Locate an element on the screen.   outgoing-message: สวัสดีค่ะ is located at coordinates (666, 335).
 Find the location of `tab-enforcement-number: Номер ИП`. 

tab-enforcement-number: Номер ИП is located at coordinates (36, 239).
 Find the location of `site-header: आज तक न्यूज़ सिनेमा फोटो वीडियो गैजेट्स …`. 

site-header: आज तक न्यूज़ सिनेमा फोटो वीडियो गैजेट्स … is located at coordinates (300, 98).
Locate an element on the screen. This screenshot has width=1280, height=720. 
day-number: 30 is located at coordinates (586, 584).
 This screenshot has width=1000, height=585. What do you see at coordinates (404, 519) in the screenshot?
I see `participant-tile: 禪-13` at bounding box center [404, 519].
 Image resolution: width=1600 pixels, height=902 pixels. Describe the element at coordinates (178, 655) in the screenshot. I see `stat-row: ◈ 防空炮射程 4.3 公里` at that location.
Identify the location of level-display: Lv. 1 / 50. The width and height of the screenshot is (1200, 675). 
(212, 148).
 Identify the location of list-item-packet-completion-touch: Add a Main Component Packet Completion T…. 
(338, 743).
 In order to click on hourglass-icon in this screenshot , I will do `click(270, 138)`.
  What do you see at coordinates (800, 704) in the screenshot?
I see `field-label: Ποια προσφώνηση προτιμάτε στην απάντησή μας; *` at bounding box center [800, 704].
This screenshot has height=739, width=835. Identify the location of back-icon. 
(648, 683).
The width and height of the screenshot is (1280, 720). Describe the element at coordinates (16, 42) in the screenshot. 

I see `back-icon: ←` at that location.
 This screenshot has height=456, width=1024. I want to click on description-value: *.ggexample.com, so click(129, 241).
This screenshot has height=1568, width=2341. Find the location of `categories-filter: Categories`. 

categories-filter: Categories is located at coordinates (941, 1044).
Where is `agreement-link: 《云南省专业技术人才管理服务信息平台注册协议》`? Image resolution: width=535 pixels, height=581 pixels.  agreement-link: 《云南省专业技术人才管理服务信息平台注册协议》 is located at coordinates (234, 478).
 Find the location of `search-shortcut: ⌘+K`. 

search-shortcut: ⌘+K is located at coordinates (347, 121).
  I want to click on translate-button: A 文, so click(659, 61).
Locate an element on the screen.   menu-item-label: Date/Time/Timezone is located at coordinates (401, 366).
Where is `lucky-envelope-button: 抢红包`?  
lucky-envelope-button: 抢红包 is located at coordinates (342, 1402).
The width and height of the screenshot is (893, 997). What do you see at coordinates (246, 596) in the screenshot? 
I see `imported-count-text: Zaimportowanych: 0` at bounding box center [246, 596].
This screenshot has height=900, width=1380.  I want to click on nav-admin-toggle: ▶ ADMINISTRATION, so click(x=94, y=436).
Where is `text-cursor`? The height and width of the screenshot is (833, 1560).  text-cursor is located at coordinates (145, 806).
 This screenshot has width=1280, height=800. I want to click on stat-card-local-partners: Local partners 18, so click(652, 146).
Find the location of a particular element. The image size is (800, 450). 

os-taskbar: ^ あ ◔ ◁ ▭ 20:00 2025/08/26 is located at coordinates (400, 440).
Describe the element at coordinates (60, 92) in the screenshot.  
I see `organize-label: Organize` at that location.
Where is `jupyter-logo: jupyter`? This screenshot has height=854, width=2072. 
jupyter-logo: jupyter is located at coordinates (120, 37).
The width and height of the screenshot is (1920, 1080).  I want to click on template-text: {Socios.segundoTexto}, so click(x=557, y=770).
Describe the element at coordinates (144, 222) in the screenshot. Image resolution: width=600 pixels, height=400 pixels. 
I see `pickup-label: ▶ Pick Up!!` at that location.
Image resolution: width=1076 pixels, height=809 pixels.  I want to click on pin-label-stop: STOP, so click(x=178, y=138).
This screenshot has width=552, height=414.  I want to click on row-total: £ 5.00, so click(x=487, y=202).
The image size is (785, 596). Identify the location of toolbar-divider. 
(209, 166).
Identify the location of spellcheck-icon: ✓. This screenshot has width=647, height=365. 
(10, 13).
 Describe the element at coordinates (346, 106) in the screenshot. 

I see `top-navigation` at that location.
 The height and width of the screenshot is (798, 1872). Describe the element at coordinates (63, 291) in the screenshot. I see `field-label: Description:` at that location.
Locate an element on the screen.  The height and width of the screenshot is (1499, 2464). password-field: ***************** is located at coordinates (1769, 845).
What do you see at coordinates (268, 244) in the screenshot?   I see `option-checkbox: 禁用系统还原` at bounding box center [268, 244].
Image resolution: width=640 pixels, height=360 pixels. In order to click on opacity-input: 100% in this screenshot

§ **Assigned task**
Rewrite all the records above, replacing "Identify the location of" with "Find the position of" wherever it appears and leaving everything else unchanged.

§ **Problem solution**
Locate an element on the screen.   outgoing-message: สวัสดีค่ะ is located at coordinates (666, 335).
 Find the location of `tab-enforcement-number: Номер ИП`. 

tab-enforcement-number: Номер ИП is located at coordinates (36, 239).
 Find the location of `site-header: आज तक न्यूज़ सिनेमा फोटो वीडियो गैजेट्स …`. 

site-header: आज तक न्यूज़ सिनेमा फोटो वीडियो गैजेट्स … is located at coordinates (300, 98).
Locate an element on the screen. This screenshot has width=1280, height=720. 
day-number: 30 is located at coordinates (586, 584).
 This screenshot has width=1000, height=585. What do you see at coordinates (404, 519) in the screenshot?
I see `participant-tile: 禪-13` at bounding box center [404, 519].
 Image resolution: width=1600 pixels, height=902 pixels. Describe the element at coordinates (178, 655) in the screenshot. I see `stat-row: ◈ 防空炮射程 4.3 公里` at that location.
Find the position of level-display: Lv. 1 / 50. The width and height of the screenshot is (1200, 675). 
(212, 148).
 Find the position of list-item-packet-completion-touch: Add a Main Component Packet Completion T…. 
(338, 743).
 In order to click on hourglass-icon in this screenshot , I will do `click(270, 138)`.
  What do you see at coordinates (800, 704) in the screenshot?
I see `field-label: Ποια προσφώνηση προτιμάτε στην απάντησή μας; *` at bounding box center [800, 704].
This screenshot has height=739, width=835. Find the position of back-icon. 
(648, 683).
The width and height of the screenshot is (1280, 720). Describe the element at coordinates (16, 42) in the screenshot. 

I see `back-icon: ←` at that location.
 This screenshot has height=456, width=1024. I want to click on description-value: *.ggexample.com, so click(129, 241).
This screenshot has height=1568, width=2341. Find the location of `categories-filter: Categories`. 

categories-filter: Categories is located at coordinates (941, 1044).
Where is `agreement-link: 《云南省专业技术人才管理服务信息平台注册协议》`? Image resolution: width=535 pixels, height=581 pixels.  agreement-link: 《云南省专业技术人才管理服务信息平台注册协议》 is located at coordinates (234, 478).
 Find the location of `search-shortcut: ⌘+K`. 

search-shortcut: ⌘+K is located at coordinates (347, 121).
  I want to click on translate-button: A 文, so click(659, 61).
Locate an element on the screen.   menu-item-label: Date/Time/Timezone is located at coordinates (401, 366).
Where is `lucky-envelope-button: 抢红包`?  
lucky-envelope-button: 抢红包 is located at coordinates (342, 1402).
The width and height of the screenshot is (893, 997). What do you see at coordinates (246, 596) in the screenshot? 
I see `imported-count-text: Zaimportowanych: 0` at bounding box center [246, 596].
This screenshot has height=900, width=1380.  I want to click on nav-admin-toggle: ▶ ADMINISTRATION, so click(x=94, y=436).
Where is `text-cursor`? The height and width of the screenshot is (833, 1560).  text-cursor is located at coordinates (145, 806).
 This screenshot has width=1280, height=800. I want to click on stat-card-local-partners: Local partners 18, so click(652, 146).
Find the location of a particular element. The image size is (800, 450). 

os-taskbar: ^ あ ◔ ◁ ▭ 20:00 2025/08/26 is located at coordinates (400, 440).
Describe the element at coordinates (60, 92) in the screenshot.  
I see `organize-label: Organize` at that location.
Where is `jupyter-logo: jupyter`? This screenshot has height=854, width=2072. 
jupyter-logo: jupyter is located at coordinates (120, 37).
The width and height of the screenshot is (1920, 1080).  I want to click on template-text: {Socios.segundoTexto}, so click(x=557, y=770).
Describe the element at coordinates (144, 222) in the screenshot. Image resolution: width=600 pixels, height=400 pixels. 
I see `pickup-label: ▶ Pick Up!!` at that location.
Image resolution: width=1076 pixels, height=809 pixels.  I want to click on pin-label-stop: STOP, so click(x=178, y=138).
This screenshot has width=552, height=414.  I want to click on row-total: £ 5.00, so click(x=487, y=202).
The image size is (785, 596). Find the position of toolbar-divider. 
(209, 166).
Find the position of spellcheck-icon: ✓. This screenshot has width=647, height=365. 
(10, 13).
 Describe the element at coordinates (346, 106) in the screenshot. 

I see `top-navigation` at that location.
 The height and width of the screenshot is (798, 1872). Describe the element at coordinates (63, 291) in the screenshot. I see `field-label: Description:` at that location.
Locate an element on the screen.  The height and width of the screenshot is (1499, 2464). password-field: ***************** is located at coordinates (1769, 845).
What do you see at coordinates (268, 244) in the screenshot?   I see `option-checkbox: 禁用系统还原` at bounding box center [268, 244].
Image resolution: width=640 pixels, height=360 pixels. In order to click on opacity-input: 100% in this screenshot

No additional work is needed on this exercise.